* **Text shown**
Novel atrial fibrillation (AF) ablation tools have been designed to facilitate “single-shot” pulmonary vein (PV) isolation using multi-electrode or balloon-based catheters. However, in contrast to point-by-point radiofrequency ablation, these tools may be more dependent on suitable PV anatomy to achieve circumferential PV isolation.

Three hundred and twenty-two patients underwent gadolinium-enhanced cardiac magnetic resonance angiography to delineate PV anatomy prior to initial AF ablation. Long (a) and short (b) axis measurements of the PV orifice were used to calculate the eccentricity index of the PV ostium.

Long axis dimensions of the left superior PV were 18.2 ± 3.3 mm, left inferior PV 17.7 ± 3.9 mm, right superior PV (RSPV) 20.4 ± 4.3, and right inferior PV 18.7 ± 4.7 mm. The long axis dimension of the RSPV was significantly larger than other PVs (p < 0.001). Forty-two patients (13 %) had at least one PV with a long axis dimension >25 mm and 16 patients (5 %) had at least one PV with a long axis dimension >28 mm. Left-sided PV ostia were significantly more ellipse-shaped than the right-sided PVs, which tended to be more spherical. A significant positive correlation was noted between increasing PV size and increased orifice eccentricity.

In this large cohort undergoing initial AF ablation, over 10 % of patients had at least one standard PV with a dimension >25 mm. Additionally, significant differences were noted between left- and right-sided veins with regard to orifice eccentricity. These findings have implications for the design of AF ablation tools and may account for differential isolation rates between PVs noted in some recent studies of novel ablation technologies.

* **Parts of the exercise**
A. In the pulmonary vein anatomy text, which pulmonary vein had a significantly larger long axis dimension than the others?
B. Rewrite the pulmonary vein anatomy text from "Three hundred and" up to and including "the PV ostium.", replacing "patients" with "subjects".
Draw only on the pulmonary vein anatomy text above.

* **Excerpted records**
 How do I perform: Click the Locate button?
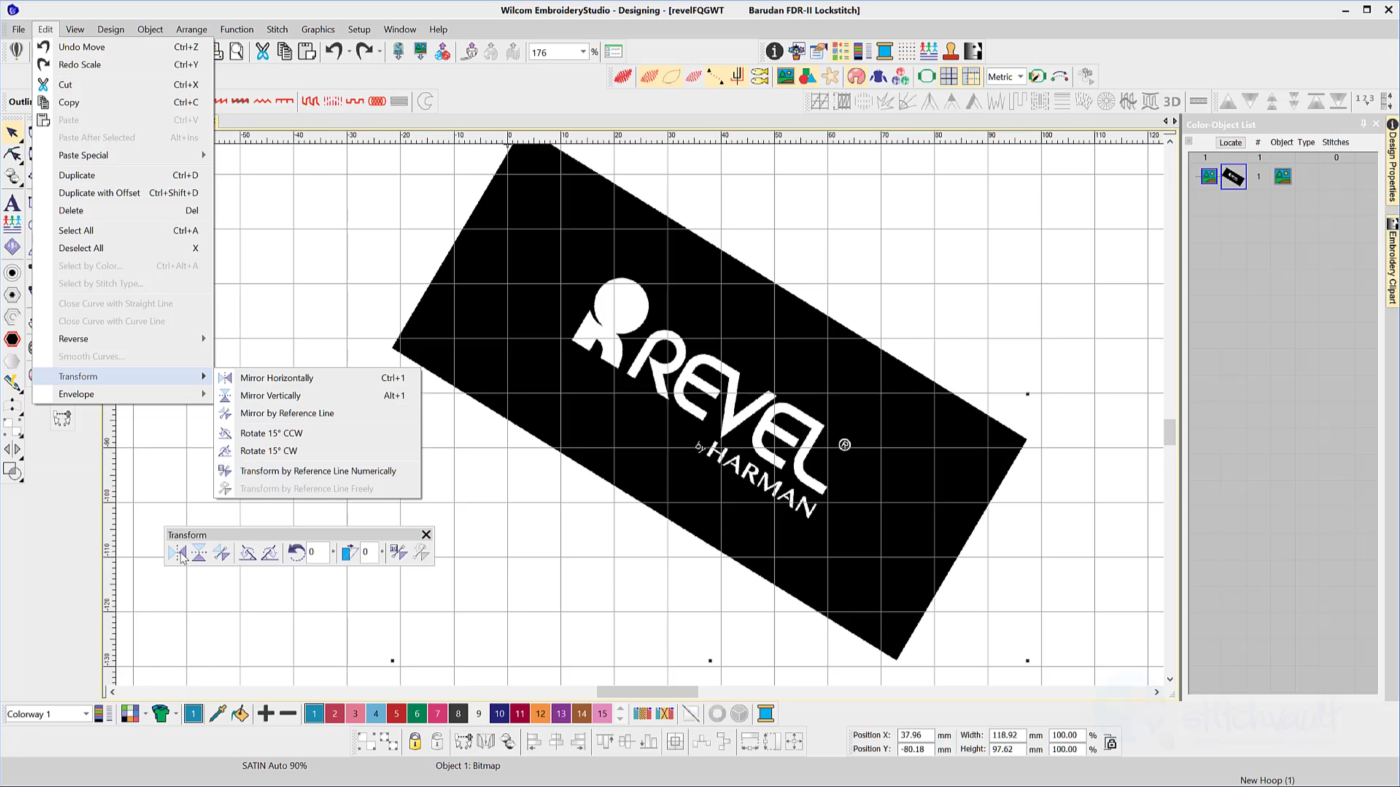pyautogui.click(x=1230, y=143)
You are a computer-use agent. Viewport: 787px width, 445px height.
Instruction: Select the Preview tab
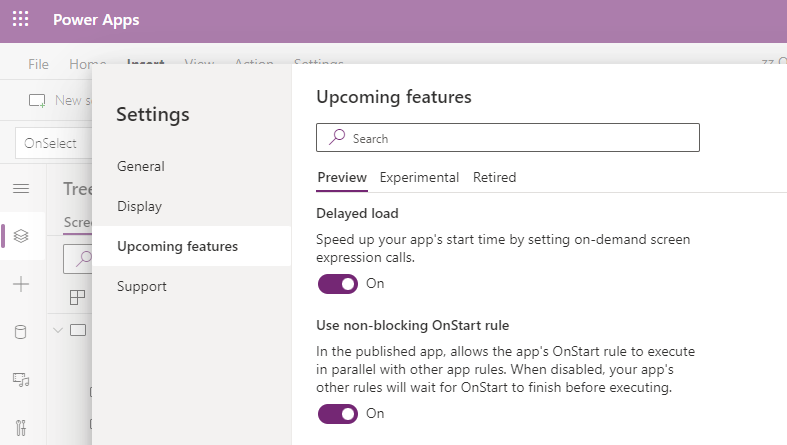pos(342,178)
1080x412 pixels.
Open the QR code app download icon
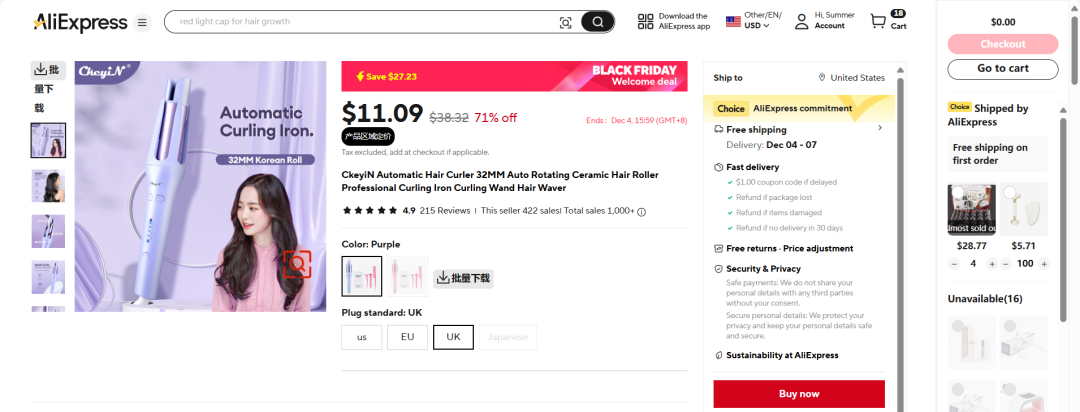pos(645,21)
==
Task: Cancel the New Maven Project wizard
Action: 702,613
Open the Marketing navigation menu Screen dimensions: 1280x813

* **Answer set**
A. The right superior pulmonary vein (RSPV).

B.
Three hundred and twenty-two subjects underwent gadolinium-enhanced cardiac magnetic resonance angiography to delineate PV anatomy prior to initial AF ablation. Long (a) and short (b) axis measurements of the PV orifice were used to calculate the eccentricity index of the PV ostium.